O amor generoso transportado no carrinho
que tem cinco quilos de arroz, doze litros de leite integral que
acabam logo, uma pilha de bandejas de carne, um saco de laranja para
suco – em vez dos que já vêm nas caixinhas de papelão – e
danoninhos incontáveis. Quiçá dois Kinder Ovos.
O amor-próprio passeando no carrinho com
deliciosas porções individuais de coisa boa, regadas com uma
garrafa de vinho chileno, salada pré-lavada, um xampu neutro e uma
caixinha de lichias.
O amor-próprio obsessivo-compulsivo no
carrinho com proteína, proteína, proteína e batata-doce.

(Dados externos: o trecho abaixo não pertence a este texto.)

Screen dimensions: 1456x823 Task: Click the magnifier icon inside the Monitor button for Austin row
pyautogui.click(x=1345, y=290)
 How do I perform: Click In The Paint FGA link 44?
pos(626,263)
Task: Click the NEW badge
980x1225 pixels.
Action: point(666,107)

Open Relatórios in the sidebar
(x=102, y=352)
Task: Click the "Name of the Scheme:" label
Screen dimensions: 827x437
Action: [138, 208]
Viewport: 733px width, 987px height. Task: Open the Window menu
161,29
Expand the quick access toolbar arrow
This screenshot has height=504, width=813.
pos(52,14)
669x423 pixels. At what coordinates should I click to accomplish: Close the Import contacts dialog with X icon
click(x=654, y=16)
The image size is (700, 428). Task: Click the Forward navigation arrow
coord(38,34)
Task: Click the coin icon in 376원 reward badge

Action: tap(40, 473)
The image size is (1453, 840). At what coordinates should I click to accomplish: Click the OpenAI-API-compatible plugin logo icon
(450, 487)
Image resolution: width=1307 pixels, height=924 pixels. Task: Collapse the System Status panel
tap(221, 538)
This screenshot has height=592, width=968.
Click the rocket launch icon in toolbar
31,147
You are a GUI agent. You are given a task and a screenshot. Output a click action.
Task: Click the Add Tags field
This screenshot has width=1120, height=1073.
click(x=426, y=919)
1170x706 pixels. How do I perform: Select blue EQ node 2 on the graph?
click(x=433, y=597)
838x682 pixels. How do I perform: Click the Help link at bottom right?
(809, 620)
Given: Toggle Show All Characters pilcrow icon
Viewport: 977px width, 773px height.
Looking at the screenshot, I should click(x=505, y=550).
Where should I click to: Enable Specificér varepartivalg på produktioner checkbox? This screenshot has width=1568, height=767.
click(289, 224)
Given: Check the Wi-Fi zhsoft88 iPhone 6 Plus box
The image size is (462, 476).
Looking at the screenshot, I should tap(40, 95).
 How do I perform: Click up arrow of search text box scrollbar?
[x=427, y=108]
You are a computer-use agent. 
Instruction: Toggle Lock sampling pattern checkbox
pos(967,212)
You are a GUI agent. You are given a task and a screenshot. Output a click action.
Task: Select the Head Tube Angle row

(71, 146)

A total falta de amor-próprio no
carrinho com salgadinhos de isopor, refrigerantes individuais tamanho
família, álcool sem amigos e açúcar sem pretexto.
O amor aos sábados de sol, no luminoso
carrinho com uma picanha, trinta latas de cerveja, queijo coalho, sal
grosso, carvão e gelo.
O amor conjugal festivo no invejável
carrinho com queijo de preço injusto, frios diversos, espumante com
pressa para gelar e barra de chocolate que vai derreter entre os
dedos futuramente lambidos.
O amor à conta bancária nos carrinhos
com “leve 4, pague 3”, marcas genéricas e um belo tanto de
coisas não desejadas mas impostas por irresistíveis ofertas.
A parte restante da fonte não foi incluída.